Background & aims: Carcinogenic heterocyclic amines and polycyclic aromatic hydrocarbons present in chargrilled meat are substrates for inducible CYP1A and CYP3A enzymes and for P-glycoprotein. We examined whether consumption of a chargrilled meat diet results in induction of these proteins.
Methods: Ten healthy adults were fed a diet enriched with chargrilled meat for 7 days. Duodenal biopsy specimens were obtained on days 1, 5, and 12 and analyzed for CYP1A, CYP3A, and P-glycoprotein messenger RNA (mRNA) and protein. On days 5 and 12, hepatic CYP3A4 and CYP1A2 activities were measured and colon biopsies were performed. The levels of polycyclic aromatic hydrocarbon DNA adducts in peripheral blood mononuclear cells were measured on days 1, 4, 11, and 26.
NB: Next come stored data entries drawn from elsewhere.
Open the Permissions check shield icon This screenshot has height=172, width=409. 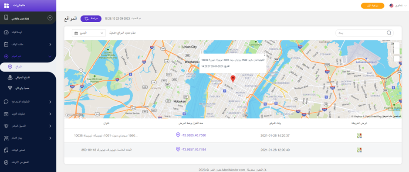[7, 162]
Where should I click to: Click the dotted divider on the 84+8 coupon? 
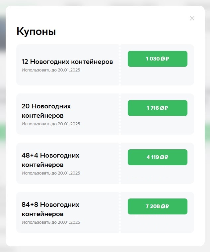[x=120, y=212]
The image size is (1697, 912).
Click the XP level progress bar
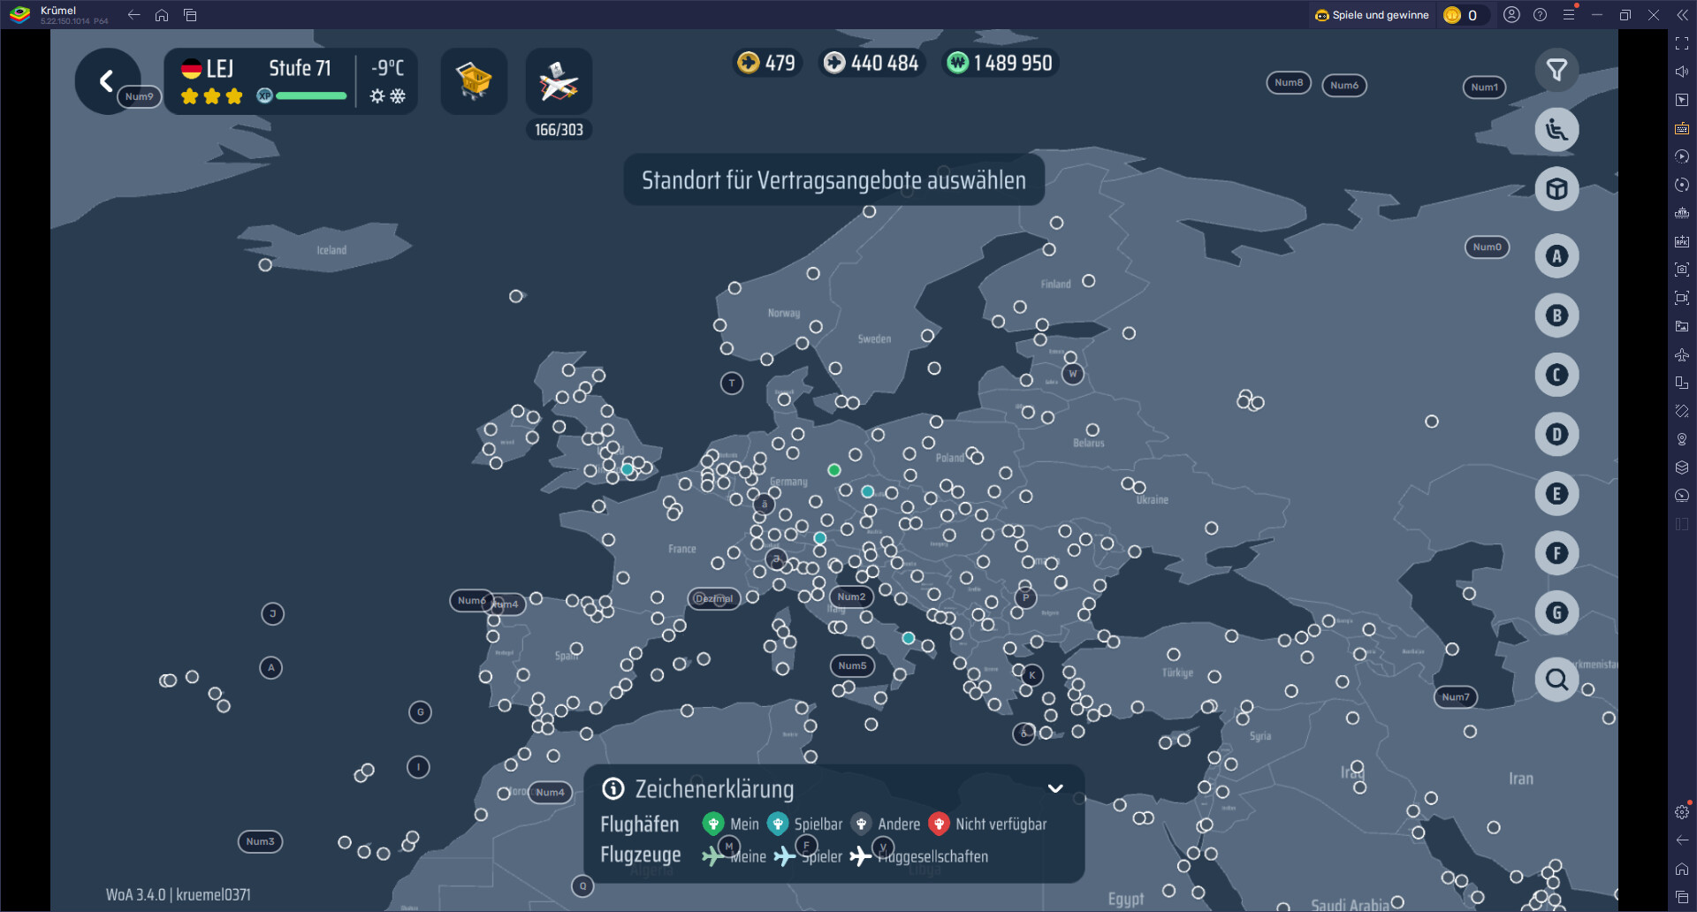(310, 95)
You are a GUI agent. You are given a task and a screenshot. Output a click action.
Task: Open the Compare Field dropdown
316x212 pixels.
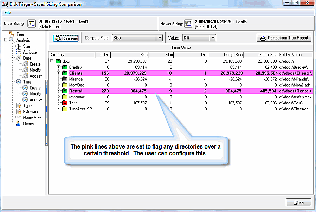(159, 38)
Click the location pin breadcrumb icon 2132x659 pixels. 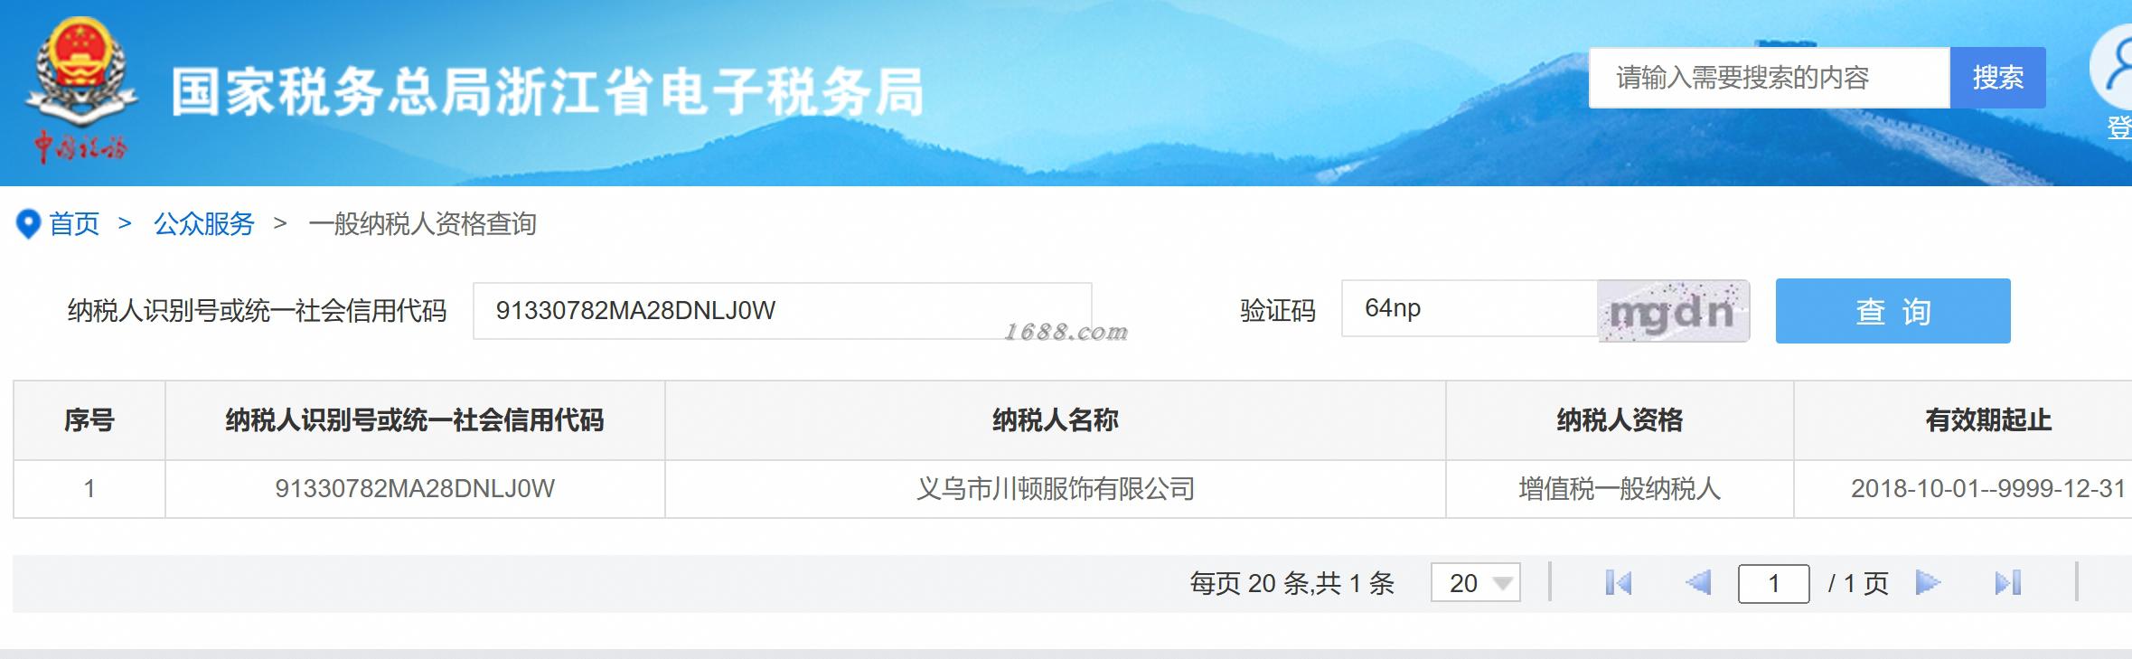coord(29,224)
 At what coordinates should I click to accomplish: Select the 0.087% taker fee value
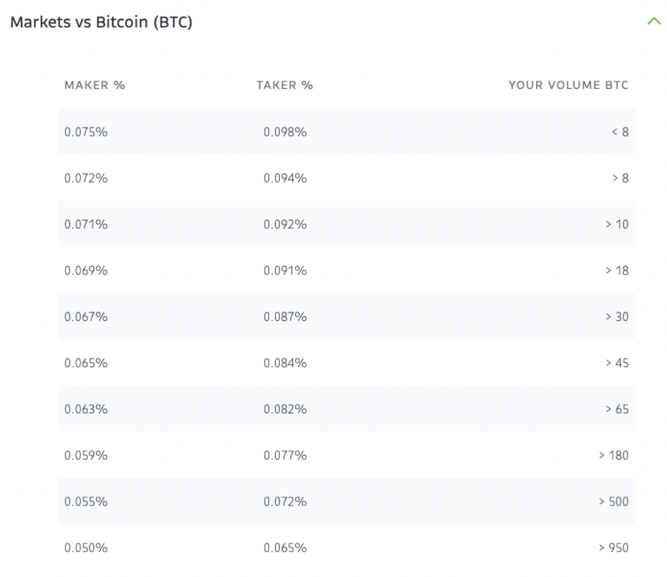click(x=285, y=317)
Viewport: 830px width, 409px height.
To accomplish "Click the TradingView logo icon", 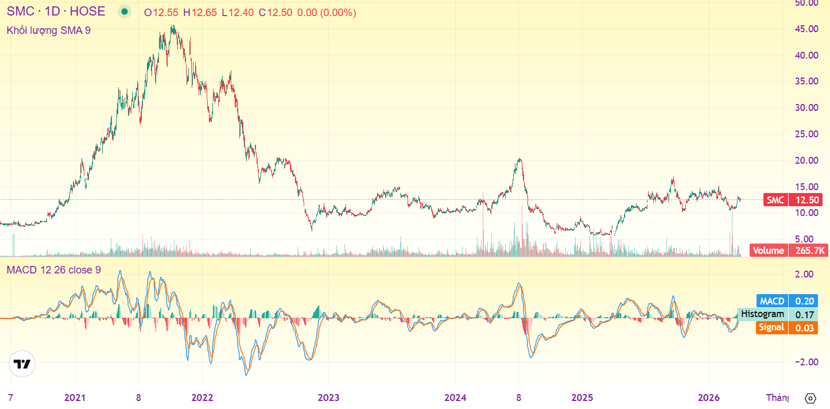I will coord(22,364).
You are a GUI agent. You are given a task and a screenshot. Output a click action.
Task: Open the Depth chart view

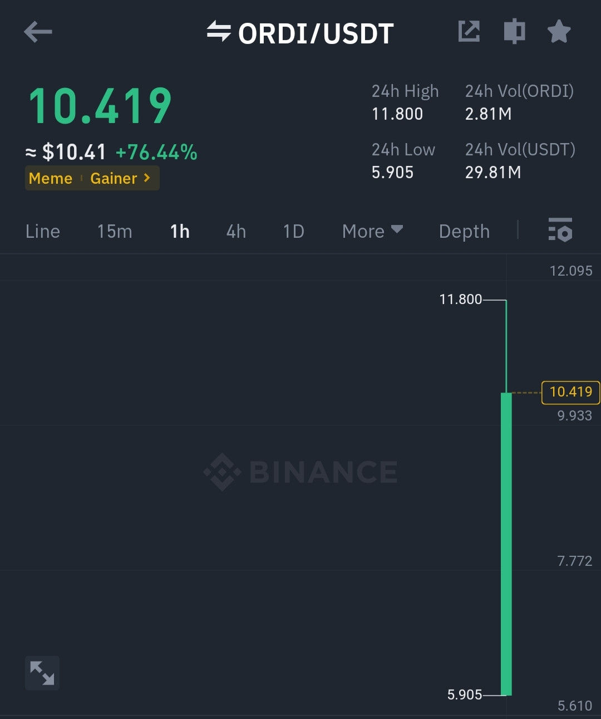464,231
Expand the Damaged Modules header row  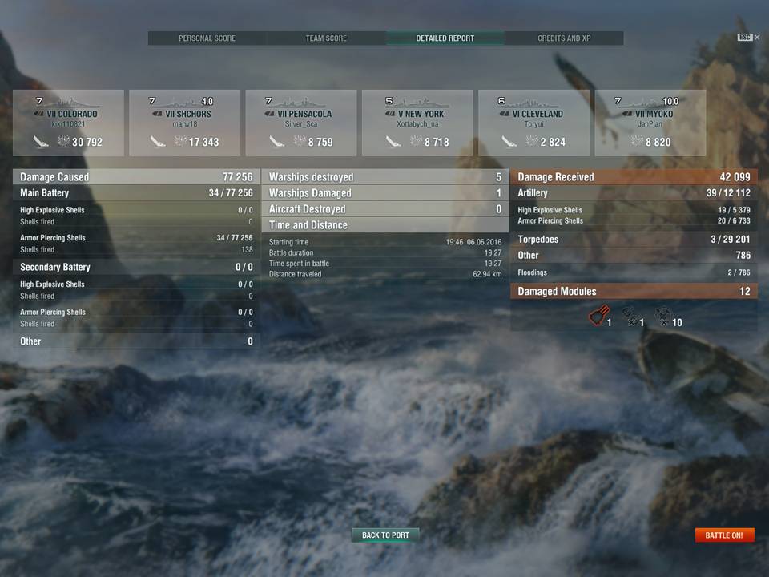[x=634, y=291]
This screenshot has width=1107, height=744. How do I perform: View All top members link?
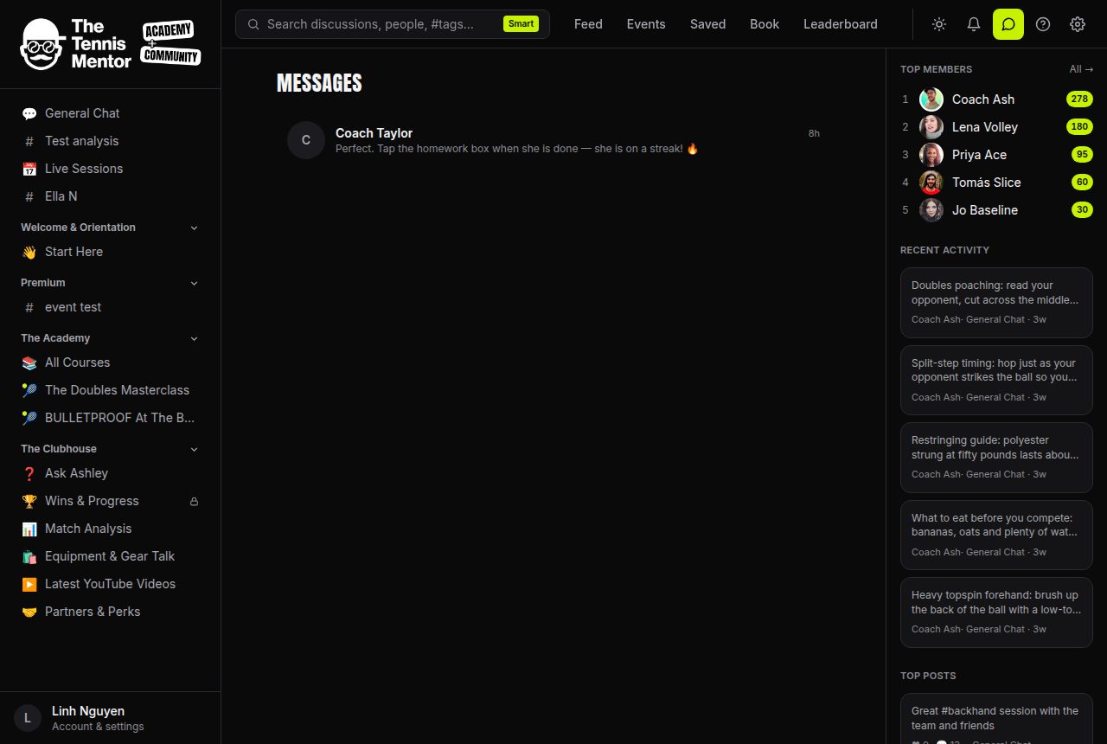pos(1081,69)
Results: There was no detectable induction of CYP3A4, CYP3A5, or P-glycoprotein mRNAs or protein in small intestine or colon and no induction of hepatic CYP3A4 enzyme activity. In contrast, the chargrilled meat diet resulted in unequivocal induction of CYP1A enzymes in the liver and small intestine of each subject. There was an inverse correlation between the level of peripheral polycyclic aromatic hydrocarbon DNA adducts measured on day 11 and both liver CYP1A2 activity (P = 0.027) and enterocyte CYP1A1 protein concentration (P = 0.046).
Conclusions: Ingestion of chargrilled meat results in induction of CYP1A enzymes but not CYP3A4 or P-glycoprotein. This observation, combined with the correlation between adduct levels and CYP1A expression, supports an adaptive role for CYP1A but not CYP3A4 or P-glycoprotein.